Page 1 of 1

Lookup file set best place to use it

Posted: Tue Apr 13, 2010 4:10 am
by myukassign
In one of Rays post I saw Dataset is the best stage to use if I want to store data for a reference link and the data volume is huge.

Then practically this lookup file set is designed to use at which place. Can anyone give me a scenario where this stage do the best fit.

I am in to designing these days and sorry for asking this question as this stage leave me in a confused state.

Re: Lookup file set best place to use it

Posted: Tue Apr 13, 2010 4:14 am
by madhukar
Lookup fileset to be used, if reference data fits into memory and used in multiple jobs

Posted: Tue Apr 13, 2010 4:43 am
by srinivas.g
Spare lookup better to use lookup file set

Posted: Tue Apr 13, 2010 4:45 am
by srinivas.g
Spare lookup better to use lookup file set

Posted: Tue Apr 13, 2010 5:22 am
by ray.wurlod
I think you must have misinterpreted what I said.

The only place you can use a Lookup File Set is to service the reference input to a Lookup stage. The benefit you get is that the index on the lookup key is pre-built - it does not have to be build "on the fly" by the LUT_CreateOp operator.

And, yes, the total volume of reference data must still fit into memory.
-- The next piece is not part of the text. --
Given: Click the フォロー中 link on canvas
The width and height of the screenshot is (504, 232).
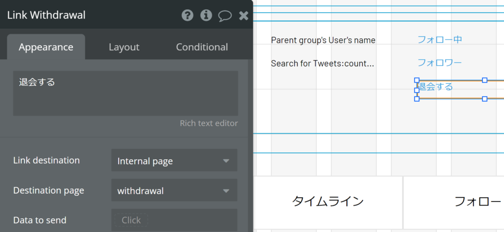Looking at the screenshot, I should [x=440, y=39].
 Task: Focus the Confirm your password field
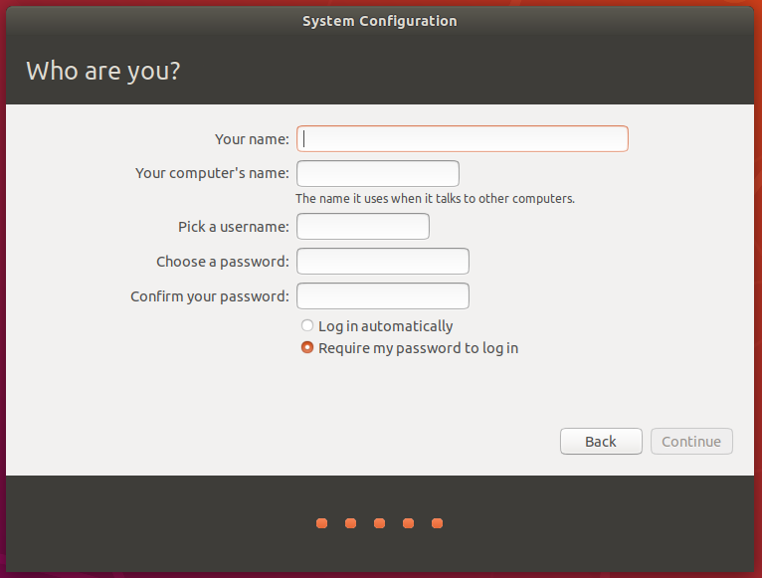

Data Sets are really more about staging data between parallel jobs, rather than servicing lookups. However, it would be an interesting exercise to determine whether the cost of the import operator associated with a Lookup File Set would be greater or less than the cost of the LUT_CreateOp operator building the index if a Data Set were used.

Posted: Wed Apr 14, 2010 11:53 pm
by myukassign
In my experience.. lookup fileset did a better job than the dataset....

I stand for Lookup file set than DS.

Thanks for your reply. I m closing this thread.